= Raid on Salamaua (1942) =

The Raid on Salamaua was a conducted by Australian commandoes during the New Guinea campaign of World War II on 28 June 1942. It has been called the first offensive action on land against the Japanese in World War II. The raid was undertaken by 2/5th Independent Company under the command of Captain Norman Winning. According to one account, "The raid has been acclaimed as a copybook action for its diligent scouting, meticulous planning and audacious, multi-pronged attack against an enemy force 10 times the attackers' strength. All without loss of life."

==Raid==
Salamaua had been the district headquarters for the Australian administration. It was occupied by the Japanese on 8 March 1942. A handful of pre-war residents of the town joined the New Guinea Volunteer Rifles and fled into the bush to spy on the Japanese.

In June 1942 the only fit, trained Australian troops in the area were around 450 men of the 2/5th Independent Company.
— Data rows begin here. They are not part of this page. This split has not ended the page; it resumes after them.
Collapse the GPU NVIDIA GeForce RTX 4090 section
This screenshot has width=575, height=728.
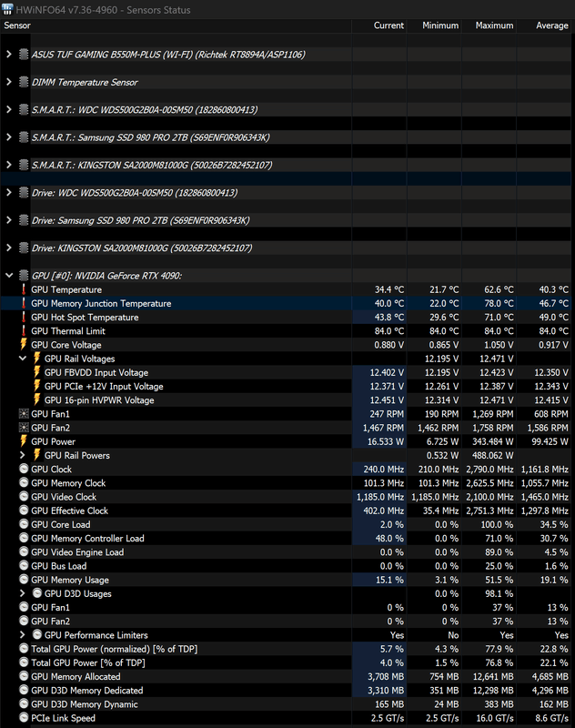pyautogui.click(x=9, y=276)
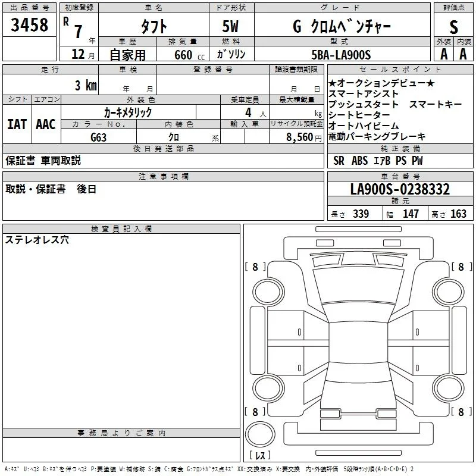Select the front-left wheel circle on diagram
Viewport: 476px width, 476px height.
tap(268, 292)
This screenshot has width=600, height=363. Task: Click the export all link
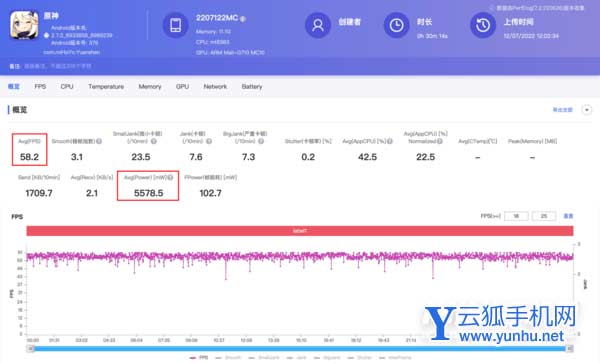pos(562,110)
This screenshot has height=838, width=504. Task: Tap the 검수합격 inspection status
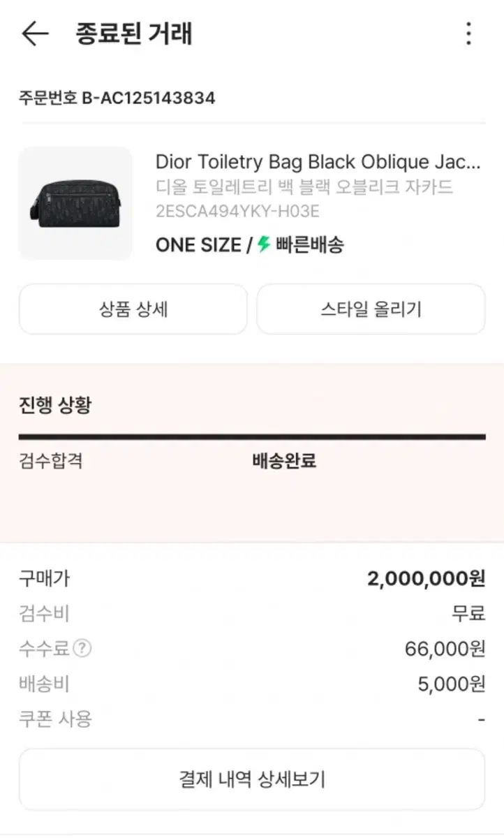tap(51, 461)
It was decided that this force was too small to tackle the Japanese head on in battle but was big enough to undertake a raid.
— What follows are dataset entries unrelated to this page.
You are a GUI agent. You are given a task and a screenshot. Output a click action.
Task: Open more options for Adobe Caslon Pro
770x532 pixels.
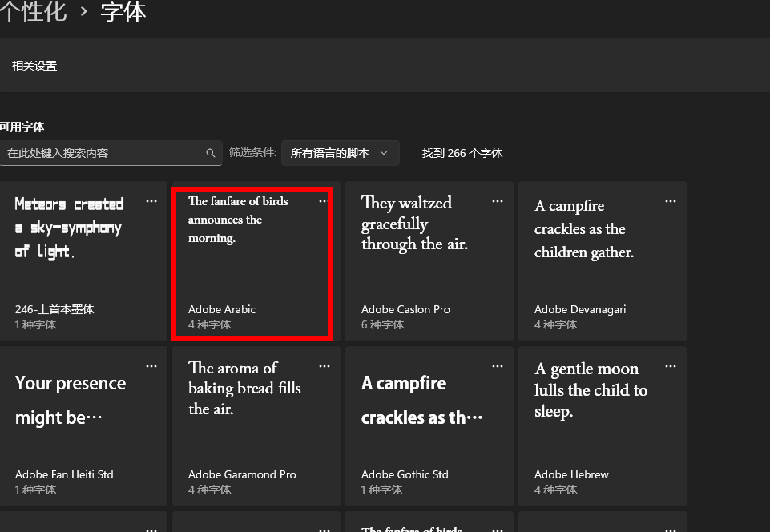[498, 201]
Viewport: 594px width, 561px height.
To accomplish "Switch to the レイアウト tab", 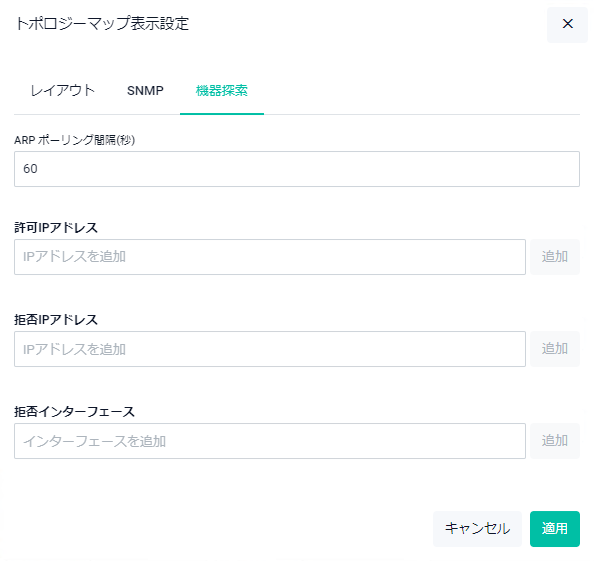I will tap(63, 91).
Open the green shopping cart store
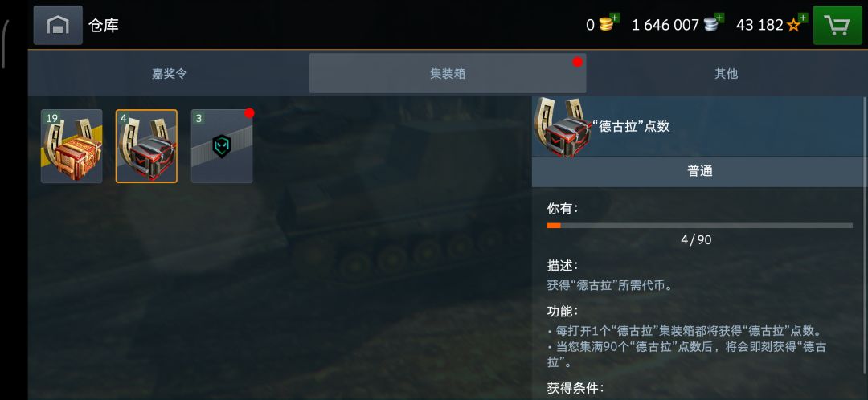 (837, 26)
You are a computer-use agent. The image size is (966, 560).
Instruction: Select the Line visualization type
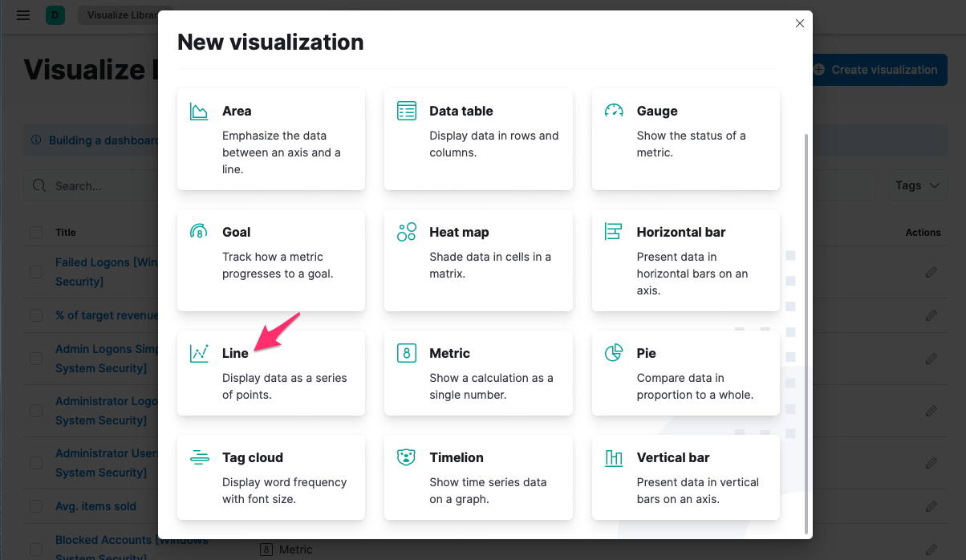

The raid was planned and led by Captain Norman Winning, using reconnaissance from the New Guinea Volunteer Rifles under the command of Sergeant Jim McAdam. Their targets were the airfield, wireless masts, a bridge and troop billets.

The troops left their base at 2 pm on 28 June. They were seven sections, one of which carried a 3-inch mortar. Their other weapons included Tommy guns, rifles, Bren guns, grenades and a sticky bomb.

It rained heavily at night but stopped around midnight. The raid began at 3.14 am and went for around three quarters of an hour. Two red flares were sent up signalling a withdrawal. All the targets were achieved and over 120 Japanese had been killed; only 3 Australians were wounded.

==Legacy==
The Australians obtained a bag of documents from a Japanese pilot who was trying to fly out when he was killed. They contained the plans of the landings at Buna and Milne Bay. These were delivered on foot by Bill Harris to Kanga Force headquarters, enabling Australian divisions to be recalled from leave and rushed to reinforce Milne Bay. The Japanese reinforced the base at Salamaua, tying down troops that might otherwise have been used in the Kokoda Campaign.